= What is needed =
All of the data must be retyped exactly, with nothing left out.

───── Material to process

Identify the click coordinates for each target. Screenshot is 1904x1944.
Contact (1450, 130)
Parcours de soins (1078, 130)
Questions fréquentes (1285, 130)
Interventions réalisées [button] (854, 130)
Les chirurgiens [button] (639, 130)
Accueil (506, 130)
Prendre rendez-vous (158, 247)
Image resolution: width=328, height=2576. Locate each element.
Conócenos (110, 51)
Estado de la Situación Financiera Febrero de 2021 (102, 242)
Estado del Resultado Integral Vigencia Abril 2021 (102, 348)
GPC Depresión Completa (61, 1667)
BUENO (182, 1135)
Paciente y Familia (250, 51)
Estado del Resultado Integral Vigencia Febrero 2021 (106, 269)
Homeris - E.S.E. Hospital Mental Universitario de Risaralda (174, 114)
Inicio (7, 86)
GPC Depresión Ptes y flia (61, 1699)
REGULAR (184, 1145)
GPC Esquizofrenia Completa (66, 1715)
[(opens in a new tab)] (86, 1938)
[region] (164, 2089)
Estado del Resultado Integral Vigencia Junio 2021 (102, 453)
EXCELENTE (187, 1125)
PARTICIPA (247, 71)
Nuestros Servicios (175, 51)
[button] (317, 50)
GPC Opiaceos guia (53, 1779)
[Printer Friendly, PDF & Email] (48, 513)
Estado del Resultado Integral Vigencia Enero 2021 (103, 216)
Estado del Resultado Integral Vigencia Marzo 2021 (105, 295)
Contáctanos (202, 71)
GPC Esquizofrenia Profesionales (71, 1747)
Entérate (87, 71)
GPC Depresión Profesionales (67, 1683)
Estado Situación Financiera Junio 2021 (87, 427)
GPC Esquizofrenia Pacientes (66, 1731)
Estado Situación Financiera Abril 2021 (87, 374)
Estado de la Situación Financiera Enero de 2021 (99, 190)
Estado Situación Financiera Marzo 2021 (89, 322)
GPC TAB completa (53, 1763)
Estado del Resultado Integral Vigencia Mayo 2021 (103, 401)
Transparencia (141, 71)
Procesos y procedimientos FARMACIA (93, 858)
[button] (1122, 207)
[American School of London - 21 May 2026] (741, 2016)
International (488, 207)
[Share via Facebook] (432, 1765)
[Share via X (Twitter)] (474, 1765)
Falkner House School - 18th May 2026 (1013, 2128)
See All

──────────

= Completed task =
Identify the click coordinates for each target. Screenshot is 1904x1944.
Contact (1450, 130)
Parcours de soins (1078, 130)
Questions fréquentes (1285, 130)
Interventions réalisées [button] (854, 130)
Les chirurgiens [button] (639, 130)
Accueil (506, 130)
Prendre rendez-vous (158, 247)
Image resolution: width=328, height=2576. Locate each element.
Conócenos (110, 51)
Estado de la Situación Financiera Febrero de 2021 (102, 242)
Estado del Resultado Integral Vigencia Abril 2021 (102, 348)
GPC Depresión Completa (61, 1667)
BUENO (182, 1135)
Paciente y Familia (250, 51)
Estado del Resultado Integral Vigencia Febrero 2021 (106, 269)
Homeris - E.S.E. Hospital Mental Universitario de Risaralda (174, 114)
Inicio (7, 86)
GPC Depresión Ptes y flia (61, 1699)
REGULAR (184, 1145)
GPC Esquizofrenia Completa (66, 1715)
[(opens in a new tab)] (86, 1938)
[region] (164, 2089)
Estado del Resultado Integral Vigencia Junio 2021 (102, 453)
EXCELENTE (187, 1125)
PARTICIPA (247, 71)
Nuestros Servicios (175, 51)
[button] (317, 50)
GPC Opiaceos guia (53, 1779)
[Printer Friendly, PDF & Email] (48, 513)
Estado del Resultado Integral Vigencia Enero 2021 (103, 216)
Estado del Resultado Integral Vigencia Marzo 2021 (105, 295)
Contáctanos (202, 71)
GPC Esquizofrenia Profesionales (71, 1747)
Entérate (87, 71)
GPC Depresión Profesionales (67, 1683)
Estado Situación Financiera Junio 2021 (87, 427)
GPC Esquizofrenia Pacientes (66, 1731)
Estado Situación Financiera Abril 2021 (87, 374)
Estado de la Situación Financiera Enero de 2021 (99, 190)
Estado Situación Financiera Marzo 2021 (89, 322)
GPC TAB completa (53, 1763)
Estado del Resultado Integral Vigencia Mayo 2021 (103, 401)
Transparencia (141, 71)
Procesos y procedimientos FARMACIA (93, 858)
[button] (1122, 207)
[American School of London - 21 May 2026] (741, 2016)
International (488, 207)
[Share via Facebook] (432, 1765)
[Share via X (Twitter)] (474, 1765)
Falkner House School - 18th May 2026 (1013, 2128)
See All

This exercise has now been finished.